I had a fabulous birthday and 4th of July celebration, but now I am once again feeling stuck in that effort to get back to work. What I left unfinished on my desk when I began this break was no small task. I was caught in a design loop of trying to condense a 350 page book into two lines of text for a catchy subtitle, trying to capture the essence of the feeling in an exquisitely perfect book cover and trying to edit the introduction to fit all of the pieces together. That’s a lot of trying!
And for some unknown reason, I decided to add more design confusion to my brain by painting the perfectly fine walls of my cozy home in bright colors. As I was starting to drown in my own indecision, I remembered a river rafting trip that I took a few years ago on a visit to Oregon.
It was fairly early in the season and the rivers were running very full (and cold) in Oregon. We were all given the choice of shooting the 20’ waterfall or watching from the bridge above as our mates risked their lives.
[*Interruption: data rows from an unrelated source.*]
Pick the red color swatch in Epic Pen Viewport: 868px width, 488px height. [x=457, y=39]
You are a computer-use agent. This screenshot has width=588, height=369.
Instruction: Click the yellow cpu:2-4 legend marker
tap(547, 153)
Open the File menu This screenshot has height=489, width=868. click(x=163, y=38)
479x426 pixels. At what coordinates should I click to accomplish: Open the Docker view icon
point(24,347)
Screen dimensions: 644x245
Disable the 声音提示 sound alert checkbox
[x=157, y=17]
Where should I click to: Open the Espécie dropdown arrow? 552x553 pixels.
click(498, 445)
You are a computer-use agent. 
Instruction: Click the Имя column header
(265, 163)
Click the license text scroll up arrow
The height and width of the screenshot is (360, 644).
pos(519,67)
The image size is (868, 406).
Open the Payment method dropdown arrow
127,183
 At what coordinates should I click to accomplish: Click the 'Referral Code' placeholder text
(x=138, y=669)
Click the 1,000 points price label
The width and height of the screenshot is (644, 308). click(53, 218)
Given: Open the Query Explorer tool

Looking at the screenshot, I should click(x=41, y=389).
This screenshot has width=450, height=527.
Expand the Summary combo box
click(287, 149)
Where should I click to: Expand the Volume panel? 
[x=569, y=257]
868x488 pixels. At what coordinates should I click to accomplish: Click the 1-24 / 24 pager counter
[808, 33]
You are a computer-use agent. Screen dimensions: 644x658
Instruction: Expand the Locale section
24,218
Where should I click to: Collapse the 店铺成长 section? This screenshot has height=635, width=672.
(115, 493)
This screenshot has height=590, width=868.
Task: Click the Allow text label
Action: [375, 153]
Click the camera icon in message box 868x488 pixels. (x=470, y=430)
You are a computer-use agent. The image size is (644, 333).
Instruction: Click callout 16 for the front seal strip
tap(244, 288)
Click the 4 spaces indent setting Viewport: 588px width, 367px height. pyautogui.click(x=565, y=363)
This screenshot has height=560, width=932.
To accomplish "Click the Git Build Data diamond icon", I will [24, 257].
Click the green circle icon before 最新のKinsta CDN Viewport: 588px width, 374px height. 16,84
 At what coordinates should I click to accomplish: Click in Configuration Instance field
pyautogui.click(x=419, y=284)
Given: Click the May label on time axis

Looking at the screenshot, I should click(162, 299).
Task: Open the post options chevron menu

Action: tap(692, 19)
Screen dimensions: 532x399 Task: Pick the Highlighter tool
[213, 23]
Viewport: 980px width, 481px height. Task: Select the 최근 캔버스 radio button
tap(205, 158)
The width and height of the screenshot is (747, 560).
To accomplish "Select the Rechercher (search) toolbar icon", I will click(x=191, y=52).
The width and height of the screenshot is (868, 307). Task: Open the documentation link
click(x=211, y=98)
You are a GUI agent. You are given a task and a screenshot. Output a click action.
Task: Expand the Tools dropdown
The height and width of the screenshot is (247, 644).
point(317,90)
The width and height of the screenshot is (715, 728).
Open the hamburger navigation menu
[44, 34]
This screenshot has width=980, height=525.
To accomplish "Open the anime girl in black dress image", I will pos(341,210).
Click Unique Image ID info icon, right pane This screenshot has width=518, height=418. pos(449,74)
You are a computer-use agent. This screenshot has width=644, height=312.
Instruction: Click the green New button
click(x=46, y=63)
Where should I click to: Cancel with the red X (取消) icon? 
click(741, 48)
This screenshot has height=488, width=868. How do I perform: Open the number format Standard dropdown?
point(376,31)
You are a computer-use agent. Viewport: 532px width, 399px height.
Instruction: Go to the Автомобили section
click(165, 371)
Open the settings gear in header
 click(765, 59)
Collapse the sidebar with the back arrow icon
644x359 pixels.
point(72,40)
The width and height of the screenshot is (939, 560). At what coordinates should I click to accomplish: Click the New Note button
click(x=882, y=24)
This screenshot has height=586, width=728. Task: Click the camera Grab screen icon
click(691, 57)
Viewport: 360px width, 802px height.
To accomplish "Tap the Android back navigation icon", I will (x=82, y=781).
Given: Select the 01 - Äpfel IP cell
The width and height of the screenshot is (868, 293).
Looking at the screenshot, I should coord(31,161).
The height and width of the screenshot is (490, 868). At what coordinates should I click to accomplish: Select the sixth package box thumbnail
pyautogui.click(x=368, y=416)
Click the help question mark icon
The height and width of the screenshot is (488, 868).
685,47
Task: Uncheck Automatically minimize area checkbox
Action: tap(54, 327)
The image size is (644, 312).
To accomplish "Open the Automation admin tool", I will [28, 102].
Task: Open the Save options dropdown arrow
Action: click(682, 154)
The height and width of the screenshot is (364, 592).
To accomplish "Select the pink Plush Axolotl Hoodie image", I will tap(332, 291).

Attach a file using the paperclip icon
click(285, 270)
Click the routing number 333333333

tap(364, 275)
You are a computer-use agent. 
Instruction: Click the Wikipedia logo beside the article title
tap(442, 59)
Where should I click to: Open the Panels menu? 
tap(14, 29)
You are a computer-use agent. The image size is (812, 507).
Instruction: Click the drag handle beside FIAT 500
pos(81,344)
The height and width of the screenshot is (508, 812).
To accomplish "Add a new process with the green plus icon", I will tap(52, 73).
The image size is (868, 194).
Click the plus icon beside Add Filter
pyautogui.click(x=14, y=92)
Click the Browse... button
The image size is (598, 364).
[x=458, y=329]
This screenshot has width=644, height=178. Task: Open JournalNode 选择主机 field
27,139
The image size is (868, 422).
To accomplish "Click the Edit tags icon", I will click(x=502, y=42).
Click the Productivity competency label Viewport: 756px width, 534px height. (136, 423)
I chose to watch while my daredevil son decided to take the adrenalin route.
There were plenty of instructions but the one I remember is what to do if you fall out: don’t try to swim out but instead float on your back until the current carries you away from the downward force of the waterfall. My son’s boat was first and everyone managed to stay in the boat. The second boat was not so fortunate.
We could see from the bridge that the raft was coming into the falls slightly askew and when it went over the falls several of the “weebles” fell out. Most managed to hang onto the raft and drift downstream to calmer water. But one young man, whose girlfriend was on the bridge with me, got caught in the whirlpool of the falls.
As we watched from above, he fought the power that was sucking him under by trying to swim. Our guide threw him a rope, but the guy just kept swimming and swimming. And getting nowhere. He was getting very tired and would go under repeatedly then fight his way to the surface again. Everyone was trying to reach him, yelling at him to relax and float, but he was lost in his own nightmare. It was obvious that he couldn’t get a breath. I will never forget his panic.
Nor will I forget his face when he finally gave up. His girlfriend screamed; she saw it too. He simply decided that he couldn’t fight it any longer. And down he went. He simply disappeared under the waterfall… for probably 30 seconds…and then he popped up, sputtering and coughing, about 25 feet downstream. When he had finally relaxed, the current had carried him to safety.
I’m pretty sure that if I could just relax on this design loop that I have been stuck in that I too will pop up, further downstream, safe in the calmer waters of a design solution. Maybe sputtering and coughing, but at least onto the next phase my journey and out of this damn whirlpool.